» **Your tasks**:
a. In the school board candidate questionnaire, what is listed as the candidate's political or civic experience?
b. Continue the school board candidate questionnaire, starting after its last sentence.

Political or civic experience: Prayers and Squares group, Walnut Grove United Methodist Church

Campaign website: bethniforocsboard.com

Who are your top three campaign contributors? Moms for Liberty

Why do you want to serve on the Orange County school board?

I feel parents have been ignored, especially special needs parents, as I have a daughter with Down syndrome. I want to be a voice for ALL parents, and assist our schools in returning to academic excellence.

What would be your three top priorities if elected? Choose one, and explain how you would address it.

Returning trust

All of our issues as a county come down to trust. Parents no longer trust the schools, board, or administration. Teachers don’t trust the board to do the right thing by them. They do not feel appreciated.

I talk about trust because that’s the core problem within our schools. Teacher retention is a huge issue, and exit interviews show that they feel unappreciated, want to be heard, want master’s (degree) pay back, and even feel bullied by fellow teachers and punished by administrators for their own personal health decisions.

We also have tons of other issues such as student retention, budget concerns, overreaching policies, and violence within the schools. Parents no longer trust the board to listen to their concerns. Certain policies over the past several years are allowing the schools to hide certain information from parents, which again, goes straight back to lack of trust with our schools. The only way to fix this is to give everyone a voice and stop allowing our schools to make decisions about students without the parents.

The school system needs to remember that the taxpayers (parents) are their customers, and they are not being paid to sway children to accept a teacher’s views, ideology, sexuality, politics, etc. Schools are to learn facts. Parents are to teach subjective views.

What are the Orange County Schools doing right? What are they doing wrong or missing?

They are concentrating on everything else but what they should be concentrating on, which are the students and their education. I feel they have not understood that we, as taxpayers funding these schools, are their customers, so to speak. They have tuned us out. They have ignored the parents, the teachers, and have only been concerned with their opinions, not fact.

» **Stored records**:
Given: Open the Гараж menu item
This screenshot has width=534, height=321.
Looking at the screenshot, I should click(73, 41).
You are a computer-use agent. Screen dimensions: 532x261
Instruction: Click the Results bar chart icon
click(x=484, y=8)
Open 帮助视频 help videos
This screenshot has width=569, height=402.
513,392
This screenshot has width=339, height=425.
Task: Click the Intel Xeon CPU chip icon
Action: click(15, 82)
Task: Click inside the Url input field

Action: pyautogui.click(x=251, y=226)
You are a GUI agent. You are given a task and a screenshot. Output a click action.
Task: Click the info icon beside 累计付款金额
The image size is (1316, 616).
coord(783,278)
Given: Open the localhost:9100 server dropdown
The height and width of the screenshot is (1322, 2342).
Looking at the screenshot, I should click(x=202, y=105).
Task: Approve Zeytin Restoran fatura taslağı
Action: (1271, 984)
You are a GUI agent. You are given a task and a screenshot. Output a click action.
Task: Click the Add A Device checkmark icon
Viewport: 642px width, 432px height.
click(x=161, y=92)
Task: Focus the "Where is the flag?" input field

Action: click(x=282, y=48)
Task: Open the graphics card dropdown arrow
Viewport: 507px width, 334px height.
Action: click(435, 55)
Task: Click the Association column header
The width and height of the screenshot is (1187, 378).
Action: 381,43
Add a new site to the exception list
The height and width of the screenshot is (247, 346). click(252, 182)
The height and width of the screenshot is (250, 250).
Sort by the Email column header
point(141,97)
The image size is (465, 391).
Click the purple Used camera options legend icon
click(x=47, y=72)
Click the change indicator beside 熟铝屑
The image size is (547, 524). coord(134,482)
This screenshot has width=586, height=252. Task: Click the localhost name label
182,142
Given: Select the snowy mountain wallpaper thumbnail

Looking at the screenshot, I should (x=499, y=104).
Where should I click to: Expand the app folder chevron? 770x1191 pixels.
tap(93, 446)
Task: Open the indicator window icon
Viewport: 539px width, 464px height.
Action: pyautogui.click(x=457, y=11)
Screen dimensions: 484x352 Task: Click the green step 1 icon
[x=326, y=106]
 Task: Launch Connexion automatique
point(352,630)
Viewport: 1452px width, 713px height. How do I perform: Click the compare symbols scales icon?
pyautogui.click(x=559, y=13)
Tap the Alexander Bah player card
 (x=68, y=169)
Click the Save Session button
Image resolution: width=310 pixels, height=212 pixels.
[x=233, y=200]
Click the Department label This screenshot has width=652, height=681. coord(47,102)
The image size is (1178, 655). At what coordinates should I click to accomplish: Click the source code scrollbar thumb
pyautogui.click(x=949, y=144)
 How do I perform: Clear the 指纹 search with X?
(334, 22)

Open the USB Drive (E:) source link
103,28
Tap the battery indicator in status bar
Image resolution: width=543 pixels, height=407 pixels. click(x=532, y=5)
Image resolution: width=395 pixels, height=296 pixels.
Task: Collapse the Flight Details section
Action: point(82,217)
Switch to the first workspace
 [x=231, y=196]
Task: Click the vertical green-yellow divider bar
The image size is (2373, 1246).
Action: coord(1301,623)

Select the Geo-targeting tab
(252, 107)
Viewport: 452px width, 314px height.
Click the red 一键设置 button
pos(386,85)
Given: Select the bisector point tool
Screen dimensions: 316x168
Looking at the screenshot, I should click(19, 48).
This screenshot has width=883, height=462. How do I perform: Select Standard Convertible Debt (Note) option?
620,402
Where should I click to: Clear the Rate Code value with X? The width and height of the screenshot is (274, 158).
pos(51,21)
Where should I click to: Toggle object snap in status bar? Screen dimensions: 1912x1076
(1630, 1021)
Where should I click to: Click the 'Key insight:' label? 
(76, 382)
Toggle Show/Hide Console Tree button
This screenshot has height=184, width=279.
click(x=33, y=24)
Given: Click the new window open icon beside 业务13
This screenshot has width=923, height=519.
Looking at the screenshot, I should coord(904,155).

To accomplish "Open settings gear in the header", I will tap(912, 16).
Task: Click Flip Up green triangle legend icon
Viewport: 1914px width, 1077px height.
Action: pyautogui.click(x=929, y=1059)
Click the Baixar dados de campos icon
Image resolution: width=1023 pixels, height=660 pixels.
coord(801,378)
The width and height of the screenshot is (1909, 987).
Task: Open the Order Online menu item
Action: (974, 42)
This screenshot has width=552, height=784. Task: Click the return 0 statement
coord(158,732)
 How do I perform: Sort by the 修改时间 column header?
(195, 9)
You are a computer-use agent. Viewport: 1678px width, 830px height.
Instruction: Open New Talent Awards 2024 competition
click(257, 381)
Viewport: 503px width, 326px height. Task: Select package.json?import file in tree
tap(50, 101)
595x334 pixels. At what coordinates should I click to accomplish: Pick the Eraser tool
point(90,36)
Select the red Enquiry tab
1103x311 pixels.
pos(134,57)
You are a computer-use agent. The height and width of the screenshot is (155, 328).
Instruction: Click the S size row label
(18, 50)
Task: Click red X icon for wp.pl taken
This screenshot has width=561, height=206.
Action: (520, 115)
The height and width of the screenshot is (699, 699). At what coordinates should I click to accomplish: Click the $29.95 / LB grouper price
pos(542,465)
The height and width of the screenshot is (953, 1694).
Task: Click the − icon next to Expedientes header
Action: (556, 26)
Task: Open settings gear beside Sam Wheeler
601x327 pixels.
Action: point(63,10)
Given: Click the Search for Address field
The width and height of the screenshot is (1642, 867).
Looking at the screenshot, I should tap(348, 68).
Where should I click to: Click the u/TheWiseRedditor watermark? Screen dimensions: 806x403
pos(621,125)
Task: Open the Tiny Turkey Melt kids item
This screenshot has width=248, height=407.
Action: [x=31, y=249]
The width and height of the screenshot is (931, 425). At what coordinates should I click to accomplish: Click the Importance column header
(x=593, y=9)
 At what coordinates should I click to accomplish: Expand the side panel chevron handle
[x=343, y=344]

» **Answers to the exercise**:
a. The Prayers and Squares group at Walnut Grove United Methodist Church.

b.
How should the board address issues of diversity, equity and inclusion among staff and students?

This is very simple. Stop separating people by color, and teach kids that every human being is different in many ways, but that we all have the same feelings, and to respect one another.

The continual narrative that people are treated differently based on color only makes people believe it’s true. People are literally segregating themselves in the name of racism based on the color of skin, not realizing that this is racist in itself. I have a Korean sister, adopted when she was 8 months old. I have a Filipino nephew, adopted by my sister several years ago. A cousin lost her son at 5 years old and began fostering kids. She’s since adopted two girls, one white and one Black. They all have the same opportunities.

Every single person needs to understand you have the opportunity to get ahead if you work hard. No one should get ahead solely based on skin color. The United States is a country full of opportunity if you work hard. All you have to do is look at the numerous millionaires of every single color and nationality in this country. No one color has it harder than any other. With the diversity in my family, I can tell you this as a fact.

This story was originally published April 24, 2022 at 2:12 PM.

Tammy Grubb
The News & Observer
Tammy Grubb has written about Orange County’s politics, people and government since 2010. She is a UNC-Chapel Hill alumna and has lived and worked in the Triangle for over 30 years.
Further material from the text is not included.